Due to the Halloween being on Wednesday this year, What's Your Story will not be taping this week so that the staff can spend time sorting and eating candy with their loved ones, and harvest the crops at night.
I'd like you to get to know the staff of What's Your Story. I'm not trying to fix you up or anything, just say hey to the people who help me look sexy on internet TV. Here were the only people I managed to sneak up on with my camera phone.
Here's Scott. Scott's job is to make sure that things are funny. He does not have any infections, and always manages to find time to share a warm cup of soup with a friend.
This is Bonnie. Her job is to make sure the production runs smoothly and on time. I still have no idea what she looks like. She won't step out from behind her arms. I don't know how she eats.
Here's Lauren. Her job is to put everyone at ease. See the "L" she's forming with her hand? That's her gang sign. The 17th Street Laurens. Hang out, sip some sizzurp, yo.
While we're at it, let's do a cameraphone dump. It's been awhile.
George Stein recently invited me to his Jewdo matches at Gwinnett Center.
It was very exciting and inspiring to watch, and I left there wanting to grab someone by their lapels and throw them on their back.
This guy was a winner and a loser. Looks like he's dead, but he's not. He won his match, but broke his collarbone. The agony of victory.
Then they lightened the mood with some comedy matchups. Here's a real short guy battling a real tall one. The tall guy won and he got to take home the little guy and eat him for dinner.
Speaking of dining, let me remind restaurants that it's not cool to have reminders of disease around when people are trying to enjoy a hot meal. I know it helps your ego that you are part of something big, but I don't care.

#### Data section:
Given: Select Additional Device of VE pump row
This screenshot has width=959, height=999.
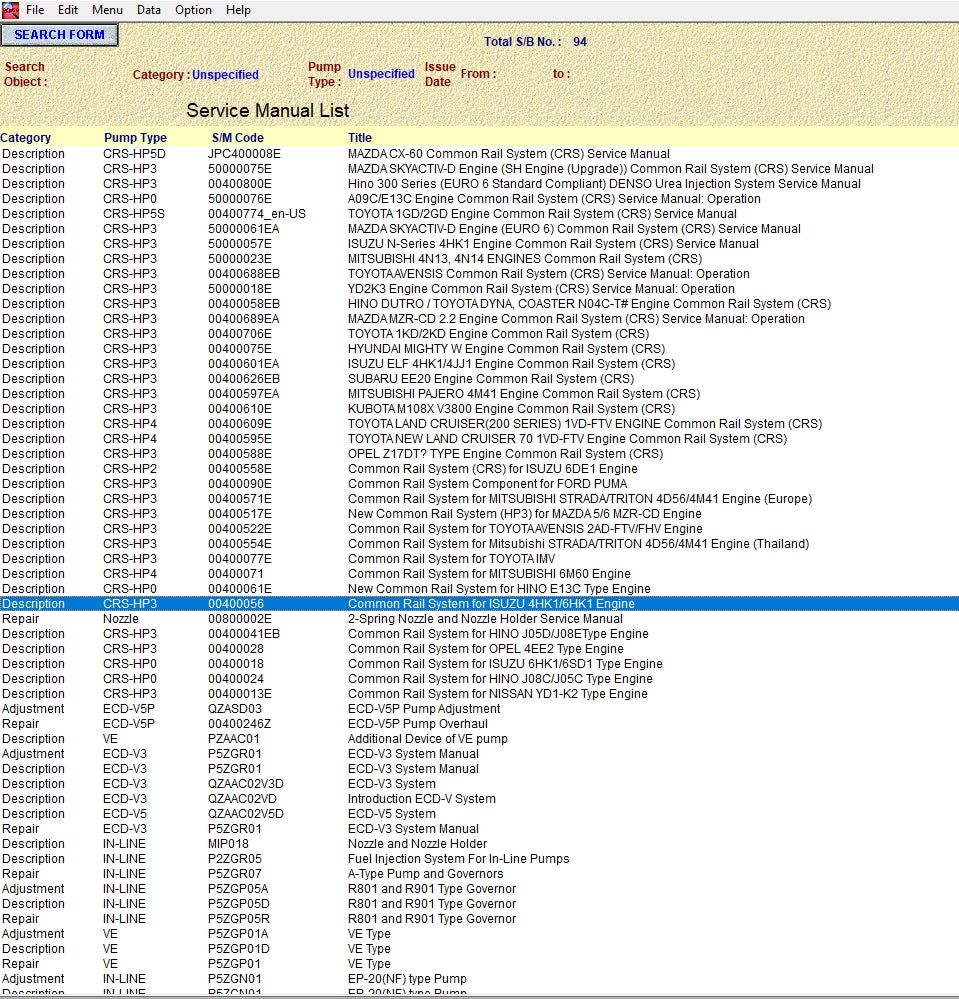Looking at the screenshot, I should coord(427,739).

#### Required tasks:
• 1. Answer each question from the blog post about the What's Your Story staff.
(a) What is Bonnie's job?
(b) Where were the matches George Stein invited the writer to?
(c) Which bone did the man who won his match break?
• 2. From the blog post about the What's Your Story staff, quote the passage starting at "George Stein recently" and ending at "on their back.".
• 3. Extend the blog post about the What's Your Story staff, picking up after its final sentence.
The lines above come from a separate source and are not part of the blog post.

#### Outputs by task:
• 1.
(a) To make sure the production runs smoothly and on time.
(b) At Gwinnett Center.
(c) His collarbone.

• 2.
George Stein recently invited me to his Jewdo matches at Gwinnett Center.
It was very exciting and inspiring to watch, and I left there wanting to grab someone by their lapels and throw them on their back.

• 3.
Hey, I'm eating! Restaurants should be limited to one disease only. My vote goes for ALS, which is more appetizing then breast cancer, so go with that for this month.
"Oh, you ought to try J. Christopher's. They really are trying to fight breast cancer." No one recommends restaurants that way. Take it out back. When was the last time a cancer clinic was making flapjacks and bacon in the waiting room?
This truck has an almost Heroes symbol on it. I took this picture because I liked Heroes at the time. This was before it got pointless and hard to follow. I've watched one episode this season and it just wears me out. No rhyme or reason to what's going on. The Cheerleader can heal any wound she suffers and is played by a popular star. No way she ever dies. It's as exciting as the BCS.
The Heroes can do anything, but wind up getting nothing done. It's so frustrating. Are they really aliens? What happens to the world? Who's behind the company? Who gives a shit? It's like a sitcom for paranoids. It would be better if they picked one person with one power and gave him a show. Sure worked for My Favorite Martian.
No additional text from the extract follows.